There are many different types of yoga, ranging from peaceful hatha to high-intensity power yoga. In addition to helping strengthen and tone the body, yoga can help improve the immune system and mood.
Mountain Pose, also known as Tadasana, is a foundational posture that offers several benefits. It improves balance, strengthens the lower body and core, and helps energize and focus the mind-body connection. It also builds confidence and provides a stable foundation for more challenging poses.
To perform Mountain Pose, stand with your feet hip-width apart or together and the base of your big toes touching. If you have trouble balancing in the pose, try separating your feet more or adding a block to help support you. You can also practice the posture in front of a wall or chair if standing is not possible.

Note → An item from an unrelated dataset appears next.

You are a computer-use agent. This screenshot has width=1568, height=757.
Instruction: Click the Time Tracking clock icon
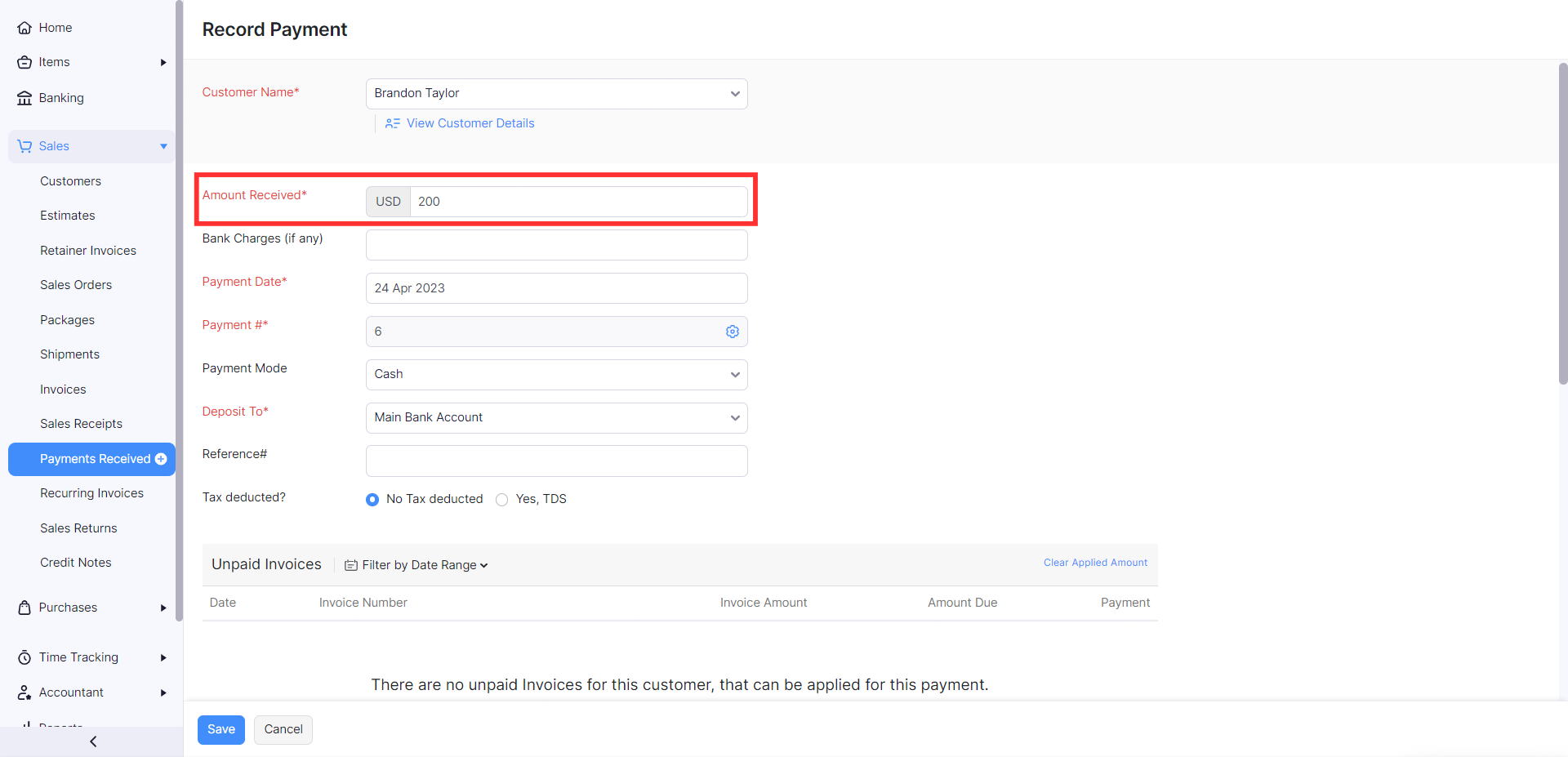[24, 657]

Make sure to engage your core muscles and lift your chin upward toward the sky. Avoid collapsing your shoulders or rounding your back. Hold the pose for at least 3 breaths. If you want to challenge yourself, close your eyes while holding the pose. It can increase the difficulty of the posture and force you to use more of your inner thigh muscles.

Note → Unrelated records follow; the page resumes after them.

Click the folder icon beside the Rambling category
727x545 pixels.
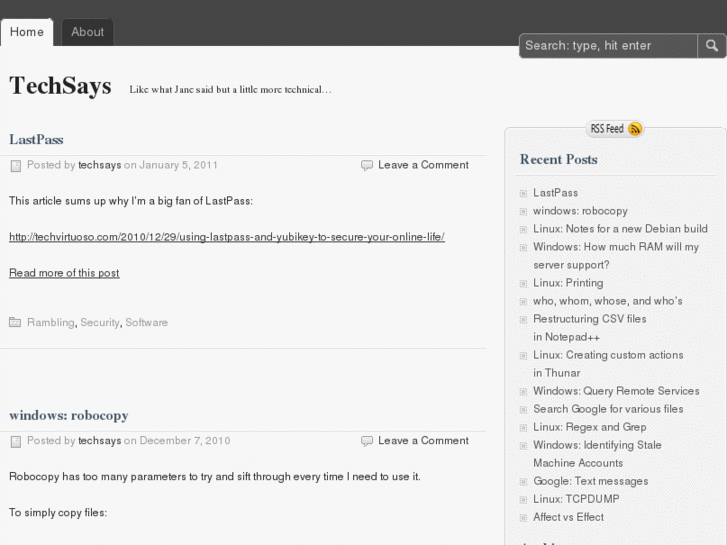tap(15, 323)
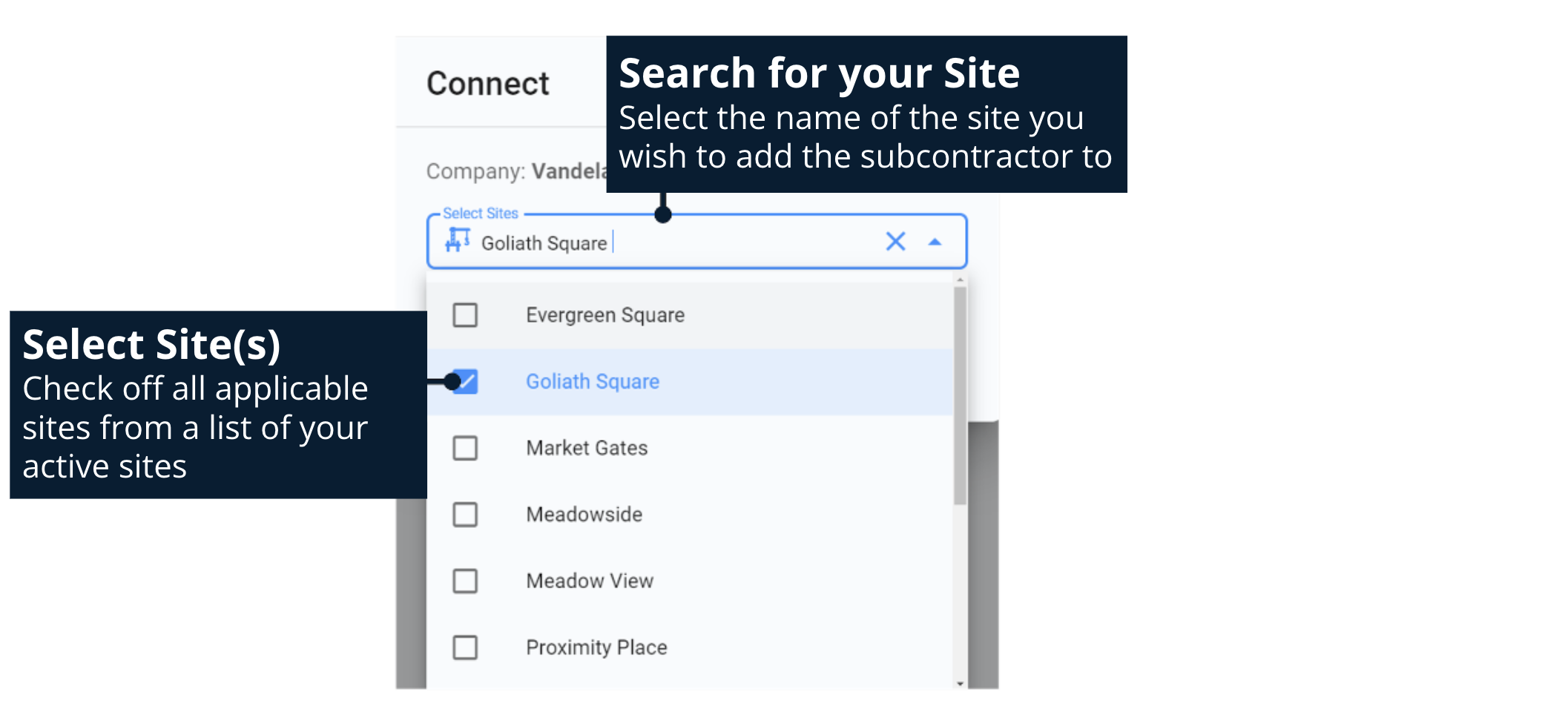Click the scrollbar down arrow in site list
Screen dimensions: 1568x703
tap(960, 683)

Practicing Urdhva Hastasana, also known as Upward Salute or Raised Hands Pose, helps to release tension in the shoulders and back. It also helps to improve balance and encourages a sense of lightness and mild extension in the body.
The pose is a powerful full body stretch and can be challenging to beginners. It is a great foundation pose and a key part of the Sun Salutation sequence. It is also a good warm up for more intense standing poses like Vrksasana and Utkatasana.

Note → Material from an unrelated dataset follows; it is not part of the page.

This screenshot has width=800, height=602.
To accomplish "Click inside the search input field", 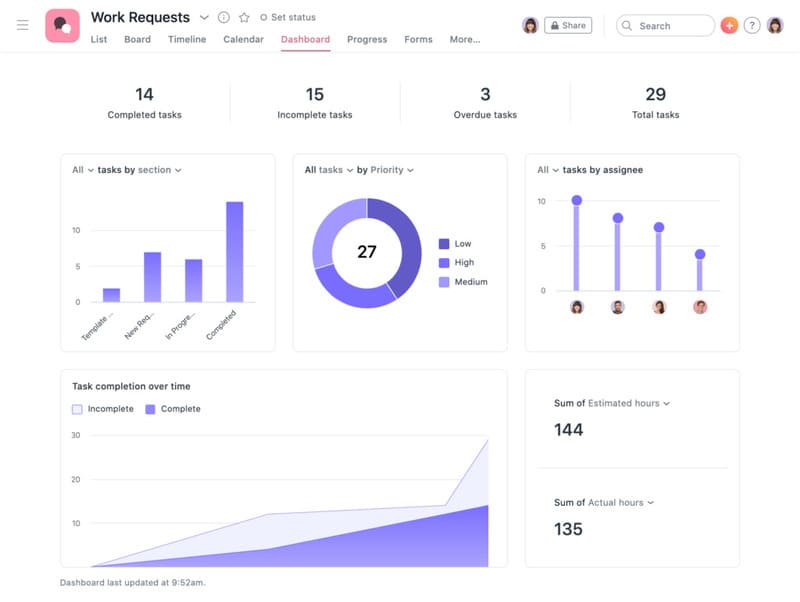I will pos(662,25).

To do this pose, start in Mountain Pose (Tadasana). Then lift your arms to the side in an inhalation and extend them overhead while keeping the torso upright. If the shoulders are tight, you can hold the hands together in Anjali Mudra instead of reaching them overhead. For a more advanced variation, you can clasp your fingers or turn your palms toward each other. This stretches and strengthens the shoulders. It also challenges the thoracic spine, which is important for balancing the lower and upper body.
Pyramid pose, also known as Parsvottanasana, stretches the hip muscles and hamstrings while strengthening the legs. It also encourages balance, body awareness and confidence in the posture. However, its tight parameters and narrow stance can make it challenging for beginners to find the proper alignment of the feet and the hips. It is important to cultivate the patience and concentration necessary for this pose, particularly if you suffer from any injuries or are pregnant or senior.
To perform Pyramid Pose, start with mountain pose and then step the back foot 2 to 3 feet forward, point the toes straight up and raise the heels slightly. Inhale and bring the palms into reverse prayer behind the back then fold forward, extending the spine and drawing the head toward the front leg. Benefits of the pose include improved posture, increased strength and balance as well as a stimulation of the abdominal organs for better digestion. Contraindications: Avoid this pose if you have an injury in the ankles, knees, hips, back or shoulder. Do not clasp the hands behind the back if you have high blood pressure.
Lunge Pose, also called Anjaneyasana, strengthens the hips and legs while stretching multiple muscles. It’s a beginner yoga pose that is suitable for most students of all ages and abilities. It helps to stretch the groin, quads, and hamstrings while improving balance and enhancing strength in the lower body. It increases focus and concentration in the practice as well.
Unlike many yoga poses, lunge doesn’t require a lot of space to perform. Begin in Mountain Pose and step one foot back into the Lunge Pose position. The feet should be about hip-width distance apart to maintain a good level of balance.
Keep the front knee over the heel and the spine elongated. Depending on the variation of the pose, reaching back to the front leg or adding a twist can help to deepen the stretch. If the back knee starts to feel uncomfortable on the floor, placing a yoga mat or rolled blanket underneath it may provide cushion.